### Work instruction 1
Rewrite the claim analysis starting at "In regards to claim 6, the" and ending at "their original form)).", with "unmasking engines" changed to "decoding engines".
### Work instruction 2
Write the next part of the claim analysis, picking up after its final sentence.

In regards to claim 6, the combination of Ebrahimi and Aravamudan teaches the system of claim 1, wherein reconstructing the data files further comprises converting plain text data containing masked data to an originating file type of the data files (Ebrahimi, Para. 0038, the unmasking engines may then simultaneously perform data unmasking operations on the masked sensitive data elements in the dynamic tables to unmask the sensitive data elements (e.g., return the sensitive data elements to their original form)).  

In regards to claim 7, the combination of Ebrahimi and Aravamudan teaches the system of claim 1, wherein the machine learning engine further comprises an unsupervised machine learning model trained to identify one or more rules for contextual analysis of the text data without human supervision (Aravamudan, Para. 0182, For example, a rule-based algorithm may be based solely on the sequence of information in a standard format such as dates presented in the format of “Day/Month/Year” (e.g., XX/XX/XX or XX/XX/XXXX) or telephone numbers presented in ten-digit format (e.g., (XXX) XXX-XXXX). Based on these standard formats, the rule-based algorithm can identify the pattern and replace potentially identifying information with a generic placeholder to mask the information). Therefore, it would have been obvious to someone ordinary skill in the art before the effective filing date of the claimed invention to have modified Ebrahimi to incorporate the teachings of Aravamudan to include wherein the machine learning engine further comprises an unsupervised machine learning model trained to identify one or more rules for contextual analysis of the text data without human supervision (Aravamudan, Para. 0182).  Doing so would help to improve reliability and, in embodiments where at least a subset of the corpus is labeled to provide training (or testing) data for a machine learning model, may reduce the amount of data that is tagged manually. This may facilitate the rapid and accurate development and training of machine learning models based on the corpus, such as sentiment classifiers (Aravamudan, para. 0232).

### Dataset content
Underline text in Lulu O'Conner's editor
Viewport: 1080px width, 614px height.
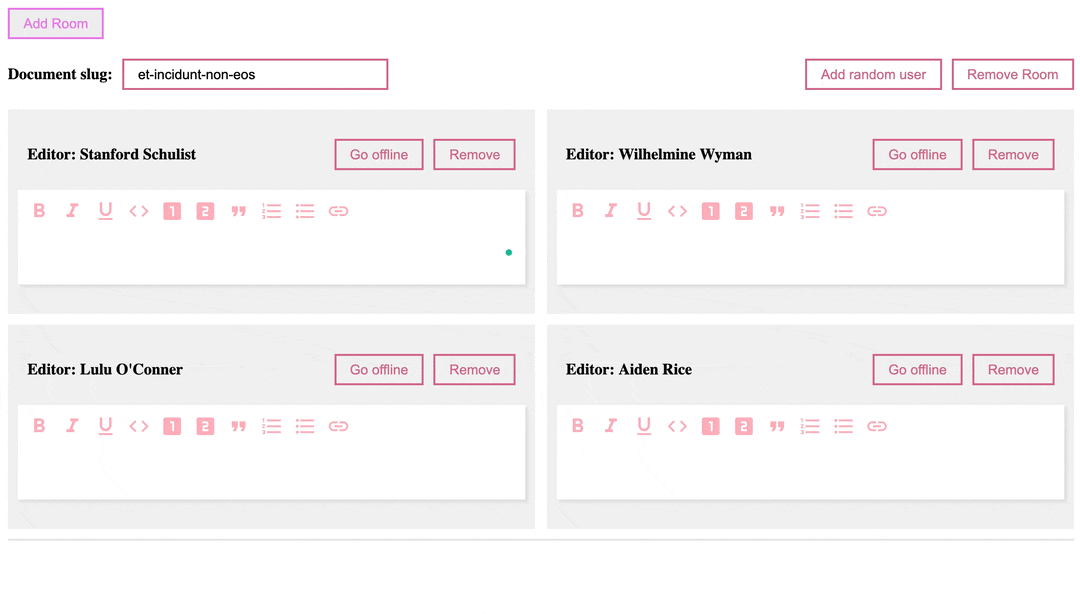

### Exercise response 1
In regards to claim 6, the combination of Ebrahimi and Aravamudan teaches the system of claim 1, wherein reconstructing the data files further comprises converting plain text data containing masked data to an originating file type of the data files (Ebrahimi, Para. 0038, the decoding engines may then simultaneously perform data unmasking operations on the masked sensitive data elements in the dynamic tables to unmask the sensitive data elements (e.g., return the sensitive data elements to their original form)).

### Exercise response 2
In regards to claim 8, Ebrahimi discloses a computer program product for data analysis and security via intelligent masking of unstructured data, the computer program product comprising a non-transitory computer-readable storage medium having computer-executable instructions to (Ebrahimi, Para. 0023):
 receive, from one or more data channels and data sources, data files comprising unmasked data (Ebrahimi, Para. 0018, a user of source device 110 may push, or upload, an input file to server 130, via a secure connection through network 140, for data masking); 
compile the masked text data and reconstruct the data files by substituting the unmasked data with masked data (Ebrahimi, Para. 0073, the particular unmasking function that is performed may be preconfigured and determined based on a table lookup that depends, for example, on the type of sensitive data element involved. As a result of the data unmasking operations, the masked sensitive data elements, within the dynamic tables, may be unmasked (e.g., returned to the original)); and 
store the data file as a secure masked data file (Ebrahimi, Para. 0020, server 130 may access (or receive data from) database 120 to perform a data masking operation on certain data in database 120 and to generate masked data that server 130 may store and/or send to database 120 or another destination).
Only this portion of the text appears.